Blockchain technology provides the foundation for cryptocurrency and decentralized applications. Together, these tools have created a fast-growing DeFi sector. DeFi, short for decentralized finance, replicates or improves on centralized financial activities like lending and investing while operating outside of traditional financial systems.

As the DeFi industry grows, it could open up new avenues for businesses to save and invest. However, like any new technology, the various DeFi projects which will be met with different degrees of success. For business leaders to choose which of these projects will add the most value to their business, they first need to understand how DeFi was developed and how it relates to the blockchain.

What is a blockchain and how does it work?

Currently, most data records are centralized, meaning that they are maintained, verified, and accessed by a particular person or company. There are several risks involved in this type of data management. The risks can include: the risk of human error in data input, the risk that the central authority will manipulate data, and the risk of data loss when centralized servers are used or compromised. Blockchain technology offers an attractive alternative which minimizes or virtually eliminates these risks.

Blockchain Data is Stored in ‘Blocks’

With blockchain, data is organized into blocks which hold a limited amount of information. Typically, this data contains ownership and transaction records. Before data can be added to the blockchain, it must be verified by a majority of computers on the blockchain’s peer-to-peer network. This greatly reduces the prevalence of human error.

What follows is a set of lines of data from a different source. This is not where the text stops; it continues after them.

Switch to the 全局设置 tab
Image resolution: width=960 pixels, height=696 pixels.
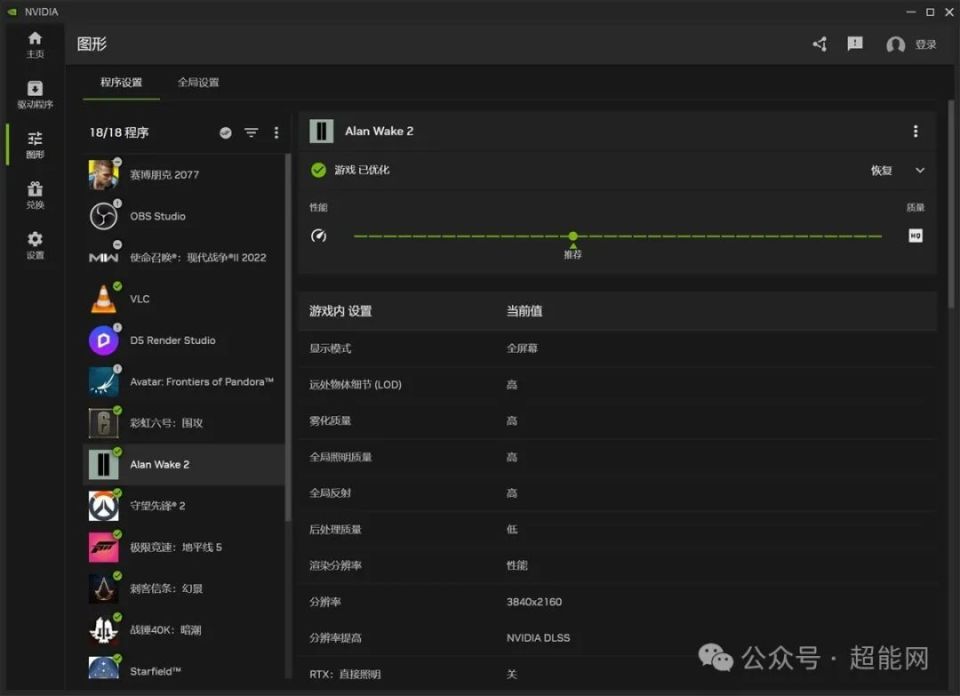click(x=200, y=84)
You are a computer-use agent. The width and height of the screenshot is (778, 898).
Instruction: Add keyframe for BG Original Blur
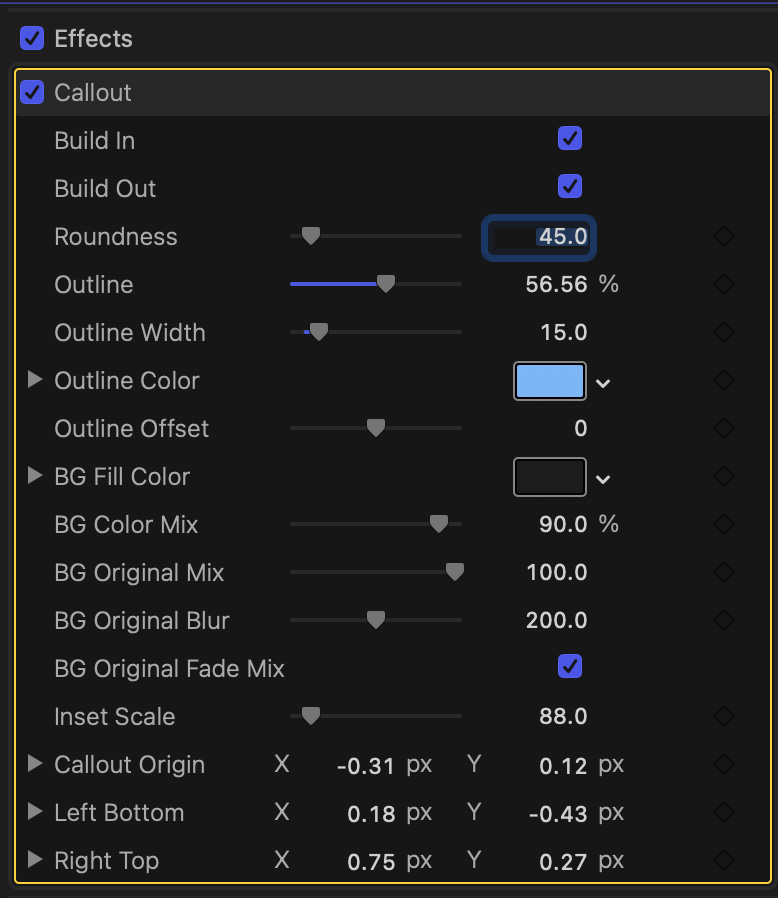pyautogui.click(x=724, y=621)
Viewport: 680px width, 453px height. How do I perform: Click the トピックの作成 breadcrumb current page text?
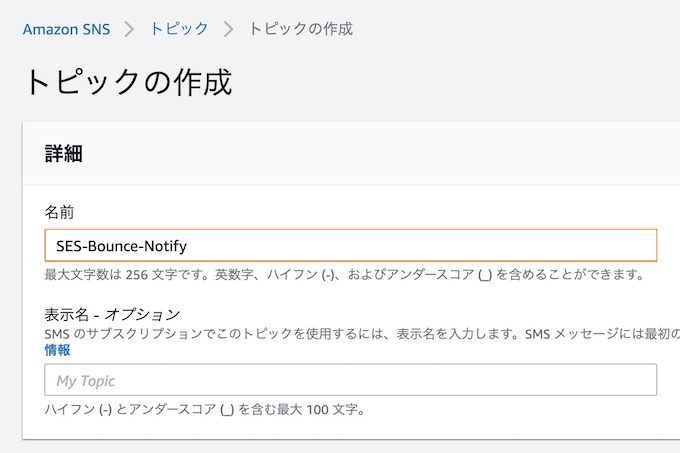click(x=301, y=29)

Once a block of data is verified, it is encrypted and distributed across the network. Because blockchain data is stored on a peer-to-peer network, rather than physical servers, it cannot be easily damaged or destroyed.

Verified Blocks Cannot Be Altered

After blocks of data are verified and added to the blockchain, they cannot be readily altered. This makes it extremely difficult for anyone to falsify or change records. For proponents of blockchain, the fact that data cannot be manipulated by a central authority makes data on a blockchain more trustworthy.

By automating data input, verification, and storage, blockchain technology can reduce the cost of traditional financial products. This innovative technology enables lower overhead costs, and reduced labor costs, and lower user fees.

Currently, the global blockchain economy is estimated to be worth $1.8 trillion. This includes hundreds of platforms which support thousands of cryptocurrencies and tens of thousands of decentralized applications. With that in mind, it is likely that DeFi and the blockchain economy has not reached its peak yet. Some experts predict that the DeFi sector could grow as much as tenfold in the next year.

How Does Blockchain Technology Enable DeFi?

DeFi would not be possible without decentralized currency, better known as cryptocurrency. In 2009, the first major cryptocurrency, Bitcoin, was developed. Bitcoin uses blockchain technology to power the currency’s immutable ledger – resulting in a currency that isn’t controlled by any single entity. With Bitcoin, ownership records are stored on the blockchain and are immutable. Despite the popularity of Bitcoin, its functions are somewhat limited.

In 2015, another major cryptocurrency and platform, Ethereum, was launched. Ethereum’s language, Solidity, allows for more varied product uses than Bitcoin. Soon after its creation, developers flocked to Ethereum to create smart contracts and Decentralized Applications [dApps], which facilitate DeFi transactions. Since that time, other platforms have emerged which allow greater flexibility in code to facilitate even more DeFi options.

What are dApps and Smart Contracts?

As a whole, applications are pieces of code that allow a user to take some form of action. Centralized apps, like the ones most utilized today, allow users to interact with the company that created the app. On the other hand, dApps, interact with the blockchain rather than a single institution. These dApps allow users to engage in many types of functions, like buying, selling, lending, and borrowing, with their cryptocurrency.

The actions facilitated by dApps are made possible by smart contract technology. Essentially, smart contracts are “if, then” code. If the conditions of the code are met, then the designated action takes place – like distributing currency. The conditions built into the code can be as simple as facilitating a trade when a price hits a certain benchmark or can include many steps and conditions.

Benefits of dApps

The benefits that blockchain technology add to data management are expanded with dApps. Once dApps are created, their code cannot be changed. Additionally, the code behind decentralized applications is open for all users to view. This is a deviation from traditional, centralized apps, whose code is private to the company who created the app.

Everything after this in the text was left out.